═══ Quoted passage

When he returned home, he faced many of the issues experienced by many returning Iraq and Afghanistan veterans. He wouldn't sleep for days at a time. He had trouble readjusting. All he could think about was getting back to Iraq.
"Five years later, I've lost 80 percent of my grip, my pecs atrophied, I lost full range of motion in right arm," Vega says. But that was just the beginning "In the military system or the VA, the drugs they give you for post-traumatic stress don't address the hormone imbalance post-traumatic stress causes in veterans. This makes us irritable, it makes it difficult to reach deep sleep or sleep at all, memory loss... these are the symptoms of PTSD! So I revolted against the system and started doing these things that unwittingly rebalanced my hormonal system. I didn't realize until the doctors started asking me how I made so much progress. This is a scientific method of increasing the power of the central nervous system to offset the destructive powers of war."
Vega's revolt took him on a healing alternative journey, starting with rolfing (a kind of structural body therapy) to acupuncture, to meditation, to Kundalini yoga, and finally to teaching Kundalini yoga — a class he gives to veterans and their families for free every Sunday at 11am at the Rama Yoga Institute in Venice, California.
That's how Vega came to found Vital Warrior, a nonprofit veteran's resource philosophy is to provide clients with non-pharmaceutical solutions to healing, including hands-on-therapy, knowledge and skills to regaining a re-connection from within through hormonal re-balancing. His goal is to develop decompression centers within close proximity to military bases to provide alternative therapies in an effort to address trauma on a brain-body basis. When it comes to post-traumatic stress, Mikal Vega does not associate it with a disorder.
"Post-traumatic stress isn't a disorder," he says. "It's a normal response to abnormal conditions. Any job or event that exposes you to high stress environment, you'll develop these issues. But we as veterans have to take responsibility for our own experiences, we had to make sure we handle our symptoms and the deeper physiological and psychological issues we face."

══════
═══ Source data

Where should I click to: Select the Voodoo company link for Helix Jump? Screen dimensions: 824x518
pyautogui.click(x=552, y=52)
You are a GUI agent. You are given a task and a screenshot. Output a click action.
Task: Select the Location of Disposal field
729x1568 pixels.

══════

Task A: In the Mikal Vega passage, which practices make up Vega's healing journey, in the order given?
Task B: Carry the Mikal Vega passage forward from its final sentence.
None of the entries are needed here.

Exercise result A: Rolfing, acupuncture, meditation, Kundalini yoga, and teaching Kundalini yoga.

Exercise result B:
In 2014 Vega's mission to get veterans off pharmaceuticals was recognized by the Citizen's Commission on Human Rights as one of four outstanding individuals presented with the 2014 CCHR Human Rights Award.
Vega was also featured in a series of short films produced by Craftsman, We Are The Mighty, and Iraq and Afghanistan Veterans of America (IAVA), showing how IAVA empowers veterans as they transition back to civilian life.
"I want this to be the Starbucks of healing," Vega says. "I want buses to bring this to remote areas. I want to visit men and women downrange. I want to teach these techniques in boot camp that they can use throughout their career. We can be proactive and not reactive."
Vega is now an actor, producer, and President at AK Waters productions as well as working to get Vital Warrior where he wants it to be. Their next film, 9 Line, is set to release this fall. For any returning veteran, especially creatives like himself, his advice is to consider if you are where you should be.
"Why do you want to do what you do?" Vega asks. "Is it what you're supposed to be doing? Do you know how to find out what youre supposd to be doing? No body teaches us how to look inside ourselves for this answer. We will pay other people a lot of money to tell us whats in our own mind. Consider how to get rid of the garbage and connect with yourself."